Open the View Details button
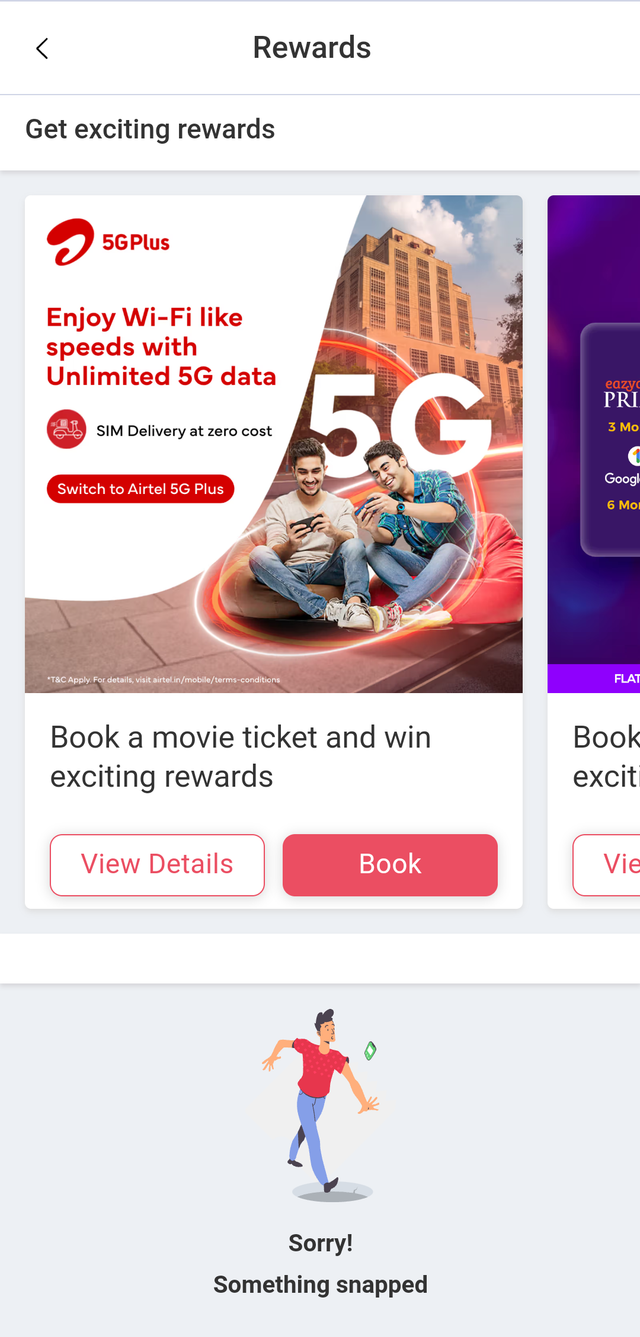640x1337 pixels. 157,865
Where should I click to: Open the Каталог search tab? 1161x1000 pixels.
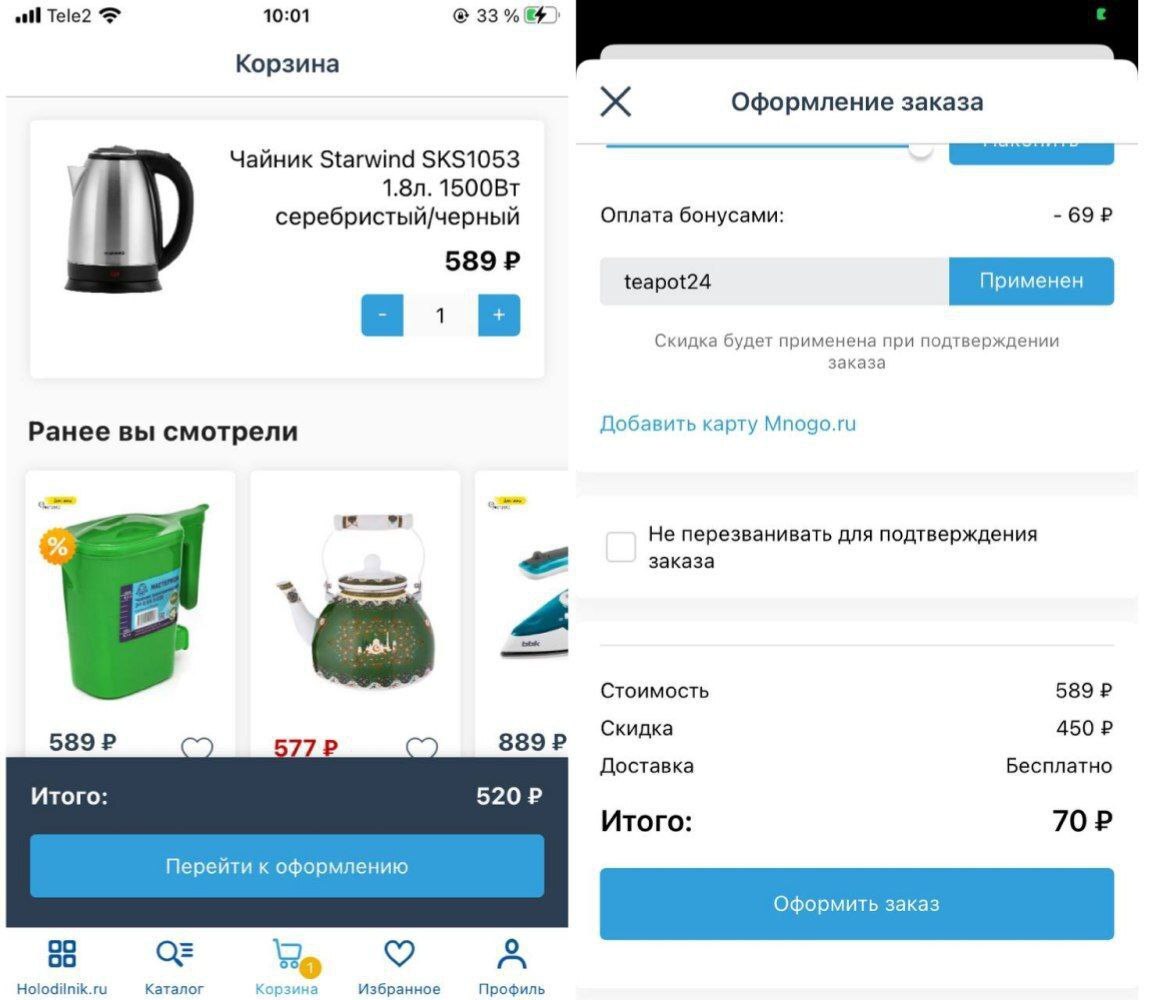pyautogui.click(x=175, y=967)
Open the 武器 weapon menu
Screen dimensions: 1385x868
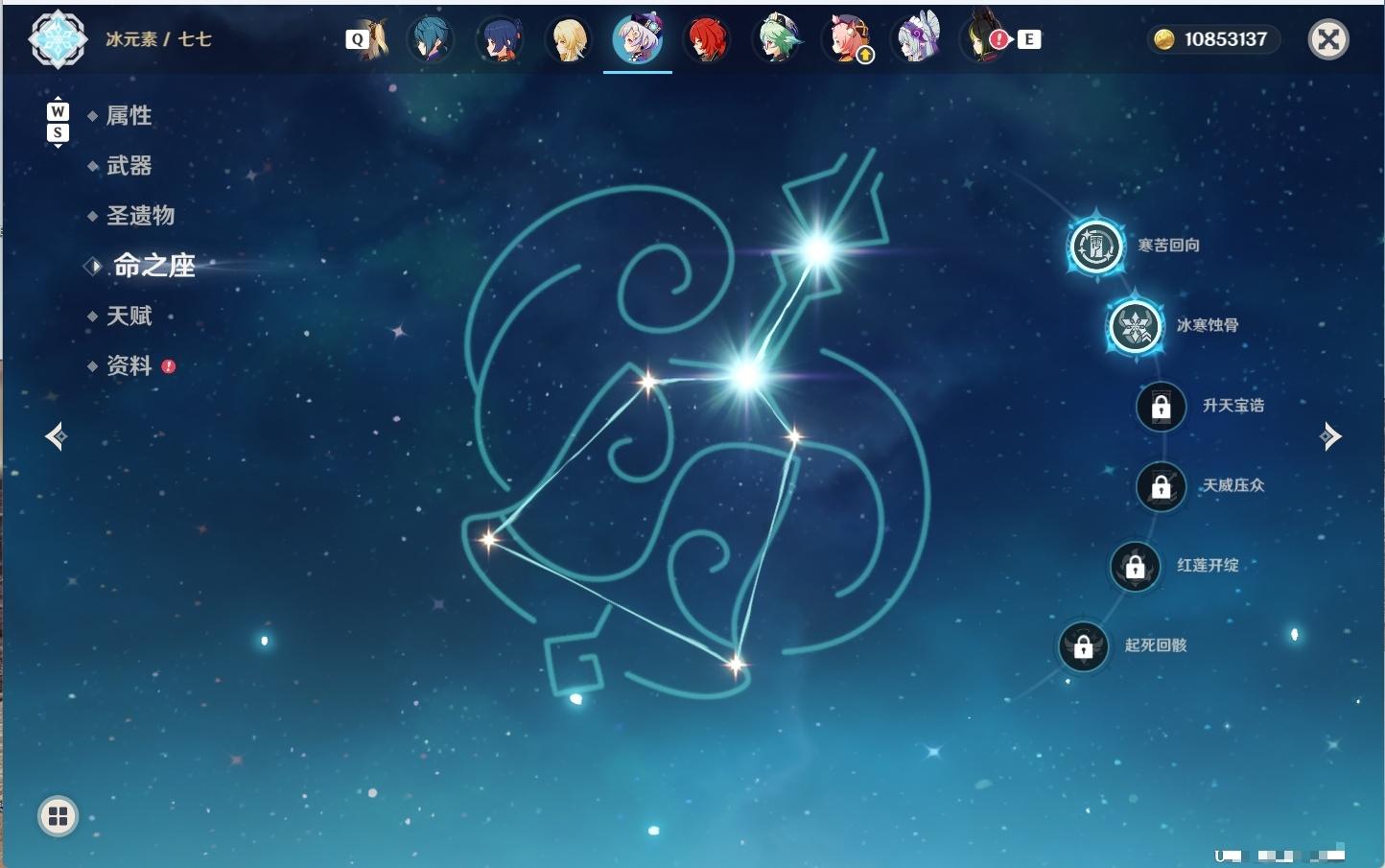point(129,166)
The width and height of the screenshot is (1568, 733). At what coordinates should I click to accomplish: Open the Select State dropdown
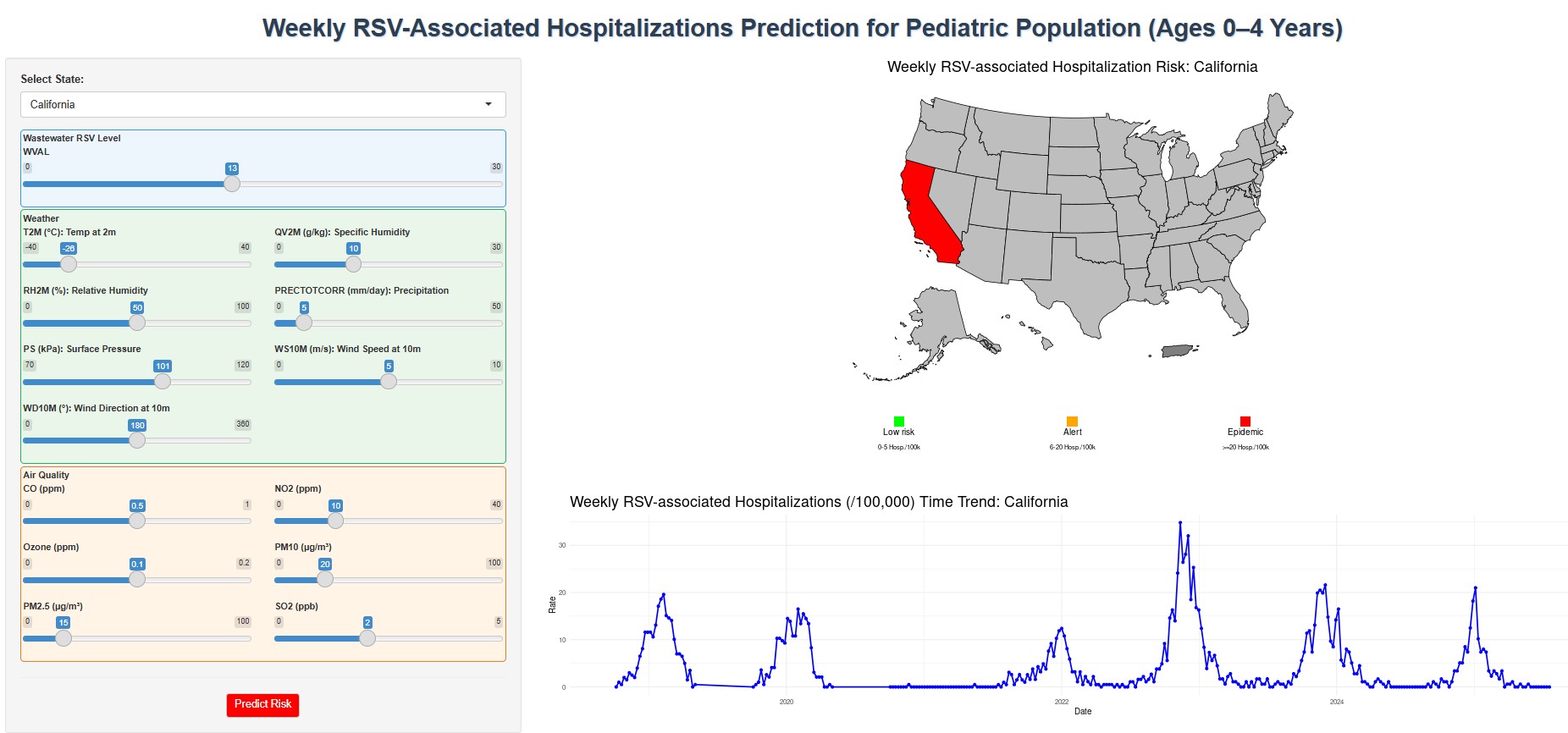[x=262, y=105]
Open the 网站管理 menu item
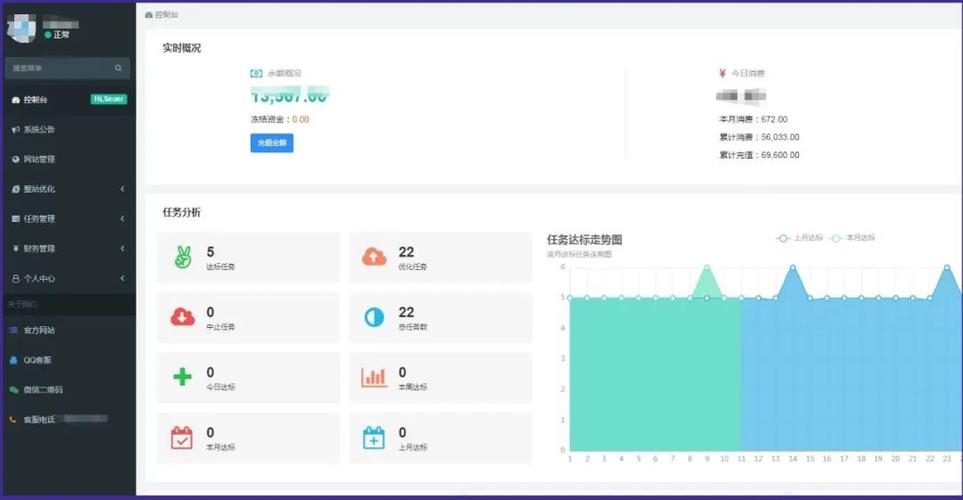The image size is (963, 500). (x=39, y=159)
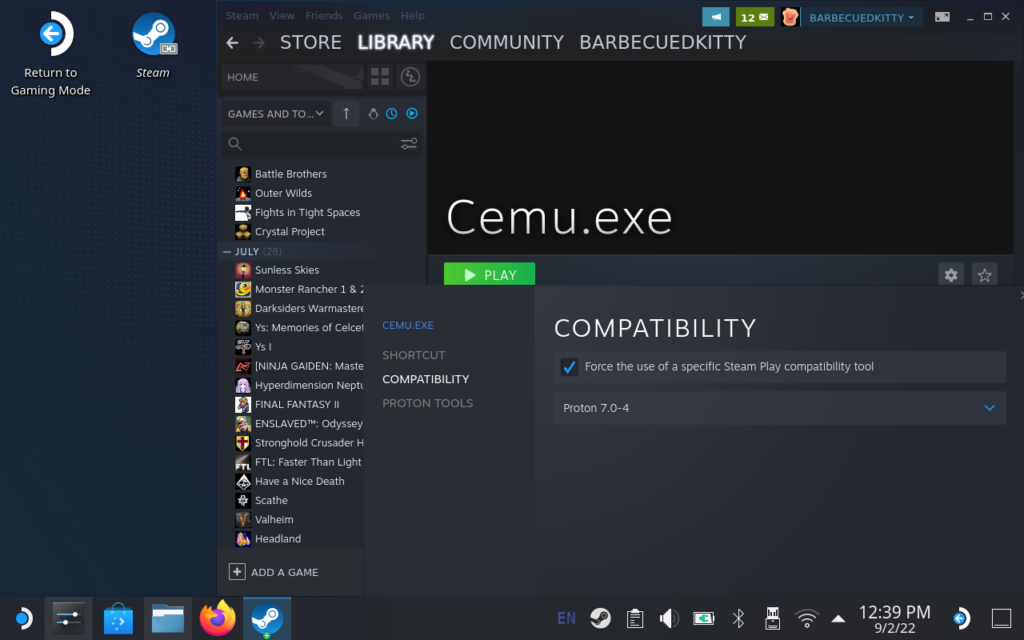The image size is (1024, 640).
Task: Expand the Games and Tools filter dropdown
Action: (276, 114)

□ □ □

Work to do »
Can you rewrite the records from the line holding "The width and" through the end, inclusive, with "Select State" replaced by "Select Country" and nothing else changed? Leave the pictures out of your answer.

The answer »
The width and height of the screenshot is (1568, 733). At what coordinates should I click to accomplish: Open the Select Country dropdown
[x=262, y=105]
Open the 网站管理 menu item
The image size is (963, 500). (x=39, y=159)
The image size is (1024, 640).
Task: Expand the Games and Tools filter dropdown
Action: (276, 114)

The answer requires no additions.